Husky Rescue – Ship of Light (Catskills)
4/5
By: Hayley Sleigh
Listening to each song on Husky Rescue’s fourth album individually, it is much easier to appreciate the variety featured on Ship of Light, with the melancholic power pop of ‘Sound of Love’ with its deliciously catchy chorus and the country-flavoured ‘Fast Lane’ with its bells and duelling guitars among the most distinctive. The ten tracks on Ship of Light are bound together by a feeling, not a sound or a set of instruments, and played together are far greater than the sum of their parts, as the wistful mood the album lulls you into is so wonderful. Each song, beautiful as it was, left only the faintest imprint in my mind, like a dream lost and mostly forgotten, where all that remains is the memory that it must have been quite lovely.
There is a pleasing, childlike simplicity to the rhymes (‘children come to ask/why do I wear a mask’ on ‘Man of Stone’, and ‘playing hide and seek/someone to take a peek’ on ‘When Time Was On Their Side’) which would sound cloyingly weak if they weren’t echoed so perfectly by the choice of instruments (unless my ears are deceiving me, there’s a xylophone and a triangle in there somewhere on ‘We Shall Burn Bright’ and ‘Sound of Love’).

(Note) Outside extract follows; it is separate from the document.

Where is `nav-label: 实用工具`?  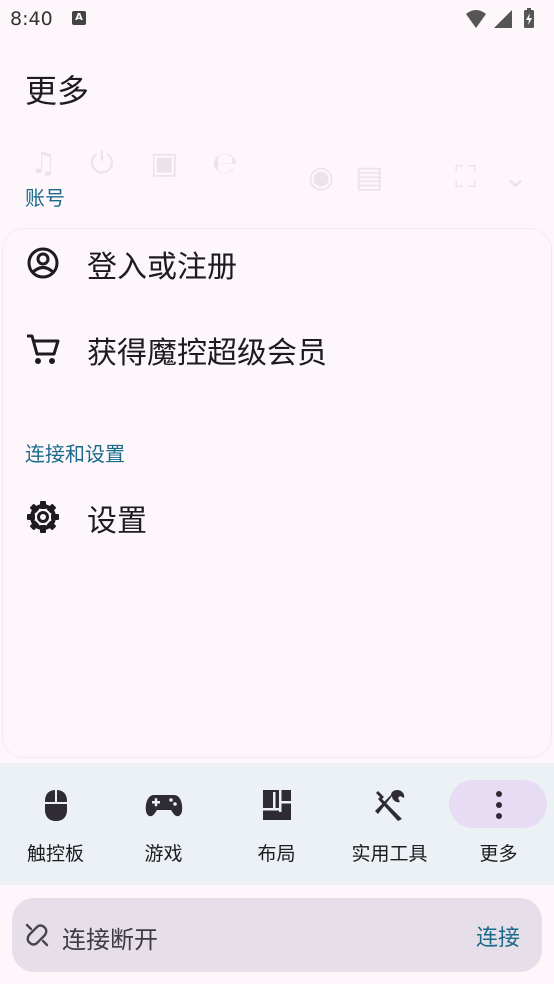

Lead vocalist Reeta-Leena Korhola sings with Charlotte Gainsbourg-like precision, art-ic-u-lat-ing ev-e-ry litt-le frag-ment of every word with such clarity that it serves to make the hazy atmosphere each track creates feel even warmer and fuzzier in comparison. There’s something so intimate about hearing every click of Korhola’s tongue as she sings, as if she’s singing directly into your ear. I would suggest that the band’s decision to record a song that’s so reminiscent of C. Gainsbourg’s ‘Little Monsters’ and call it ‘Beautiful My Monster’ indicates more of a direct homage than just a well-embraced, often-heard comparison.
A number of people (including Husky Rescue’s own writer/bassist/producer Marko Nyberg) have likened Husky Rescue’s debut album, 2004’s Country Falls, to the work of David Lynch, while I think Ship of Light would be a better accompaniment to one of Michel Gondry’s films. Irresistibly sweet and gentle with a faintly disturbing thread running throughout (the cosmic distortion of Korhola’s voice on ‘Beautiful My Monster’ and the synth sounds dropping and spinning out of control on ‘Grey Pastures, Still Waters’ are mildly unsettling, in a good way), Ship of Light would be the perfect soundtrack to a month spent falling in love and building oceans made of cotton wool with stunningly mousy French women while battling a mysterious illness which leaves you unable to tell the difference between dreams and reality, a la The Science of Sleep. This is music to fall in love with, and to.